◆ How to complete this task ◆
Below is a block of entries; repeat exactly the lines starting at the line that contains "You are a computer-use agent. 1568x371" and ending at the line that contains "This screenshot has height=765, width=1027.", both included.

◆ Extracted records ◆
____

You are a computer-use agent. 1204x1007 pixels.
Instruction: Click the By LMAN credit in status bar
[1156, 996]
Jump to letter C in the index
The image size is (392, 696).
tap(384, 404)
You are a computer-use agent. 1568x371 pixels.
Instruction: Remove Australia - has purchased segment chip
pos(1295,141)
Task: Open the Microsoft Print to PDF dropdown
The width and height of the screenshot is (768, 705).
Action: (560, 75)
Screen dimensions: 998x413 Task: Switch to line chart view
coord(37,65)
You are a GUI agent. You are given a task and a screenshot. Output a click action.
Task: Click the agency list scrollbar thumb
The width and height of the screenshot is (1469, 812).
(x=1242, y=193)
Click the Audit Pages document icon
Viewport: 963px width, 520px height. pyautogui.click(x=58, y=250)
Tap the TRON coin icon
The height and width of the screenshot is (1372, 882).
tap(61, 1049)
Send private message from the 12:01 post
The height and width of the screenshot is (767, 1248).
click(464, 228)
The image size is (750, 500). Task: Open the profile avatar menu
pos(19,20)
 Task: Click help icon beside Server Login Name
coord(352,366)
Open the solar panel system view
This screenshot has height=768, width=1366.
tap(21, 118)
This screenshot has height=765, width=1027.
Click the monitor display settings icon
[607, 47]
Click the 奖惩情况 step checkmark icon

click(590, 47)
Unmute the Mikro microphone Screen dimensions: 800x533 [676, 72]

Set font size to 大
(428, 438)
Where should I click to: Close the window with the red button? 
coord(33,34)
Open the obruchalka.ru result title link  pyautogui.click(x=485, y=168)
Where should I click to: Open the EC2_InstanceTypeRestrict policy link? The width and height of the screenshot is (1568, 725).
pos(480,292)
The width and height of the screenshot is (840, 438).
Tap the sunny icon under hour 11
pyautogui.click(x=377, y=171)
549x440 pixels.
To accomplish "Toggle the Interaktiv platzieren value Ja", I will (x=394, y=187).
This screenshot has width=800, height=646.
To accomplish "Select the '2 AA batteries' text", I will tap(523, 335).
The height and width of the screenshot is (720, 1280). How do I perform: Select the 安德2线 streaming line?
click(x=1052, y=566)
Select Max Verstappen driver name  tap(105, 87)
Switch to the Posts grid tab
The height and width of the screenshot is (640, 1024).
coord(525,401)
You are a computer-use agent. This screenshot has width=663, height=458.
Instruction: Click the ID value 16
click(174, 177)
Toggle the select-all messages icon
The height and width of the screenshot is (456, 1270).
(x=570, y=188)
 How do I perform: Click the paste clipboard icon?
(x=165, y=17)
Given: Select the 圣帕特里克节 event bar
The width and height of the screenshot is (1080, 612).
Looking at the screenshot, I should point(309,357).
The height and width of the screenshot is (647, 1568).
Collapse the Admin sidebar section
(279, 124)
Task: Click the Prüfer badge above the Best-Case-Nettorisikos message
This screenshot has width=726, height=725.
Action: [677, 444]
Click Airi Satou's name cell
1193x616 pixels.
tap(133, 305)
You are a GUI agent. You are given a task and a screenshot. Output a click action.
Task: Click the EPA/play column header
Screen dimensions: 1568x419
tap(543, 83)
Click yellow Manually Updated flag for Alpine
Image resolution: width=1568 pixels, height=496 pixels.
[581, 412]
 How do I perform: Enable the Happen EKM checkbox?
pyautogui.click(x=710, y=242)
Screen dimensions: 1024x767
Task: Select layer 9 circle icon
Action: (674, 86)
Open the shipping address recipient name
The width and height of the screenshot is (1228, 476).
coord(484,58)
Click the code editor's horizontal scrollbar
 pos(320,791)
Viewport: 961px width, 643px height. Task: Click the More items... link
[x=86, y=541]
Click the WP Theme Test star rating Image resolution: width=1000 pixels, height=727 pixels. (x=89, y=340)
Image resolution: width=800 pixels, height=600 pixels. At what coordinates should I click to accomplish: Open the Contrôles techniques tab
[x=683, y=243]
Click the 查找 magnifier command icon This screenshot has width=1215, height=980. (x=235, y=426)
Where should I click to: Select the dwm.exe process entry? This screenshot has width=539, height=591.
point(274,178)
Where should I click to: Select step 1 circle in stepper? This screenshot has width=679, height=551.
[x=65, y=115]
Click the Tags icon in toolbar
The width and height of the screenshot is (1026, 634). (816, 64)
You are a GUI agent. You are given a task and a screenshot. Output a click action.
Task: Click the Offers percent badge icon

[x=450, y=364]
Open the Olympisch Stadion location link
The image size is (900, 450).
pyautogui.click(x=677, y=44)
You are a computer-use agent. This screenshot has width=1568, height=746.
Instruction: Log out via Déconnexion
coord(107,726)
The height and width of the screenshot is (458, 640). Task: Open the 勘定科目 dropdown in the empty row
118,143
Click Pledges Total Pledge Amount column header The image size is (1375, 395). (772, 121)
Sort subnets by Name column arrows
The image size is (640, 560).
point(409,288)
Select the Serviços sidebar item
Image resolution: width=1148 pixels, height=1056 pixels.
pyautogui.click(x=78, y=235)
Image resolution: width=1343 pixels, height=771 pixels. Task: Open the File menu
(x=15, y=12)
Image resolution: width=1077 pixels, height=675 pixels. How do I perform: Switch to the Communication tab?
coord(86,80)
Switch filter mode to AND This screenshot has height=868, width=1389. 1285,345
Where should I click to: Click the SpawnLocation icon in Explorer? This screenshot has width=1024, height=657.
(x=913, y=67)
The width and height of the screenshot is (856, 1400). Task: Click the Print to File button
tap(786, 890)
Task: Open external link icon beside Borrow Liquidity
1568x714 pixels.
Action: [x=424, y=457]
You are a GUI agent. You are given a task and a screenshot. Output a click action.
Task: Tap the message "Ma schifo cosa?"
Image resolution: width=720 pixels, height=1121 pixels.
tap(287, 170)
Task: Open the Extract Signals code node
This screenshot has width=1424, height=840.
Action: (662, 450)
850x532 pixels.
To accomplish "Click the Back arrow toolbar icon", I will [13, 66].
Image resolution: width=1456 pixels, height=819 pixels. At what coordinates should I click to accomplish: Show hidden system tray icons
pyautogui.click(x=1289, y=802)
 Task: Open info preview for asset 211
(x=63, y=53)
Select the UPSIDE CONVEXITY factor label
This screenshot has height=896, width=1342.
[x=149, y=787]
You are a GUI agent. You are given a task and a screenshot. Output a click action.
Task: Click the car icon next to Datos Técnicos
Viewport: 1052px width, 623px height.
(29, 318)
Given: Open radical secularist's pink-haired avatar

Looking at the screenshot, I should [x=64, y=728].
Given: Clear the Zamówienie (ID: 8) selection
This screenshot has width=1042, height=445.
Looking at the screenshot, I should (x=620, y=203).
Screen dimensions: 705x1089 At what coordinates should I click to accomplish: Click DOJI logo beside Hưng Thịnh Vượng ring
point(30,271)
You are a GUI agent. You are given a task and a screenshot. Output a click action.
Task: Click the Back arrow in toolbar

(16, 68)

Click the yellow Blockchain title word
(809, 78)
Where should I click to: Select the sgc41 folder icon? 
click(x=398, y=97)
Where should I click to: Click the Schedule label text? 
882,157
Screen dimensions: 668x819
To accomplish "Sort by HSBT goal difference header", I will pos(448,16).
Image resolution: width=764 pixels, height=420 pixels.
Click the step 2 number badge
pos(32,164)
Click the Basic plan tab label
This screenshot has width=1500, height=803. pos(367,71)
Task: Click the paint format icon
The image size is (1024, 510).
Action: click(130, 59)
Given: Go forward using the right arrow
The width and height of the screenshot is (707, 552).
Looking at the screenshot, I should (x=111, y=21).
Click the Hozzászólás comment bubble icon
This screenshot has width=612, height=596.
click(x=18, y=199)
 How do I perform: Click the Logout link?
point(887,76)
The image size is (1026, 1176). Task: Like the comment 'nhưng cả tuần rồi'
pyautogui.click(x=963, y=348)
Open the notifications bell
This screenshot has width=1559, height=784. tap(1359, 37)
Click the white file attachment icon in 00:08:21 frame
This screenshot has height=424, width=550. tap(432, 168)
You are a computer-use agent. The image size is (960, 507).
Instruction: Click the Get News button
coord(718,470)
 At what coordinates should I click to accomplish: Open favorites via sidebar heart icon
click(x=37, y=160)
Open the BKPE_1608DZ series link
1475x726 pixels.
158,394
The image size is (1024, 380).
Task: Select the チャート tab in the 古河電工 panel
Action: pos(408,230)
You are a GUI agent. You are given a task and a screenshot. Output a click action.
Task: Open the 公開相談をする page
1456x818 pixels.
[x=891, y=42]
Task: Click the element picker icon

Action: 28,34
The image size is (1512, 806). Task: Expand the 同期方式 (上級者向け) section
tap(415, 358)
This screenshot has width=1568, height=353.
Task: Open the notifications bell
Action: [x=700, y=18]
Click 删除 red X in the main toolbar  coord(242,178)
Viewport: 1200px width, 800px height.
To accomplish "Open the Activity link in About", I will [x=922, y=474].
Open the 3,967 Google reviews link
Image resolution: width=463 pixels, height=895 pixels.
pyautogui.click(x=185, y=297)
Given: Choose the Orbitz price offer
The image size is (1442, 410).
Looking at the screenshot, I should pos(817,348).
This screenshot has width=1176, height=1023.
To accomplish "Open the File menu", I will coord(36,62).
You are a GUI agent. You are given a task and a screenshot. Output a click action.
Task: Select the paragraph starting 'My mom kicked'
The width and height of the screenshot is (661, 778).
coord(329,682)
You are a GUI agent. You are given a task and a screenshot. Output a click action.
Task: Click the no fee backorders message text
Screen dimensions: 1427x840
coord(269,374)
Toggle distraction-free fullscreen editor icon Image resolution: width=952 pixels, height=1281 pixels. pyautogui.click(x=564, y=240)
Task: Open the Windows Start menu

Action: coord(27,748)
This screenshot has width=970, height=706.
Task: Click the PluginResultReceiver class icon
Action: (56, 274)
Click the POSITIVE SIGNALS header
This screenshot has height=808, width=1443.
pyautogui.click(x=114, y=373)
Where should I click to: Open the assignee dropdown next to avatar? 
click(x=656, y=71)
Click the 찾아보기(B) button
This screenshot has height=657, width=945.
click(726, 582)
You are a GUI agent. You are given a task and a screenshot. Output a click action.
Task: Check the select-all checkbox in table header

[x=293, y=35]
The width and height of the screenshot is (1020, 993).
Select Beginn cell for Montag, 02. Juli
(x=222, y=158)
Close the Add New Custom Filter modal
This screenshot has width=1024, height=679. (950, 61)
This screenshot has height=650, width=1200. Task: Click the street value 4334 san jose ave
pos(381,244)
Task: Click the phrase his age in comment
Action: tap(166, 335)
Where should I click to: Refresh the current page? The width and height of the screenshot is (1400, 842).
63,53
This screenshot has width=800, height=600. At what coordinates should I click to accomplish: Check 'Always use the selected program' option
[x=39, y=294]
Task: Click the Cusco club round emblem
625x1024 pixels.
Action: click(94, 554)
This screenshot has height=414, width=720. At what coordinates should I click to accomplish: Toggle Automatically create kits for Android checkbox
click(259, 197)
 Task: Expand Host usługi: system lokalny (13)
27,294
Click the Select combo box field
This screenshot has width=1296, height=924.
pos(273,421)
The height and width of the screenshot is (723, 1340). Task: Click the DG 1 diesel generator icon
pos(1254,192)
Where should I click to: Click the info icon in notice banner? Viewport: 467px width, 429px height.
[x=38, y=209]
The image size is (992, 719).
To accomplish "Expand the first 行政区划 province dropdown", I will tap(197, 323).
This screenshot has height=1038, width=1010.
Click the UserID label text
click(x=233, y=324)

____

◆ Answer space ◆
You are a computer-use agent. 1568x371 pixels.
Instruction: Remove Australia - has purchased segment chip
pos(1295,141)
Task: Open the Microsoft Print to PDF dropdown
The width and height of the screenshot is (768, 705).
Action: (560, 75)
Screen dimensions: 998x413 Task: Switch to line chart view
coord(37,65)
You are a GUI agent. You are given a task and a screenshot. Output a click action.
Task: Click the agency list scrollbar thumb
The width and height of the screenshot is (1469, 812).
(x=1242, y=193)
Click the Audit Pages document icon
Viewport: 963px width, 520px height. pyautogui.click(x=58, y=250)
Tap the TRON coin icon
The height and width of the screenshot is (1372, 882).
tap(61, 1049)
Send private message from the 12:01 post
The height and width of the screenshot is (767, 1248).
click(464, 228)
The image size is (750, 500). Task: Open the profile avatar menu
pos(19,20)
 Task: Click help icon beside Server Login Name
coord(352,366)
Open the solar panel system view
This screenshot has height=768, width=1366.
tap(21, 118)
This screenshot has height=765, width=1027.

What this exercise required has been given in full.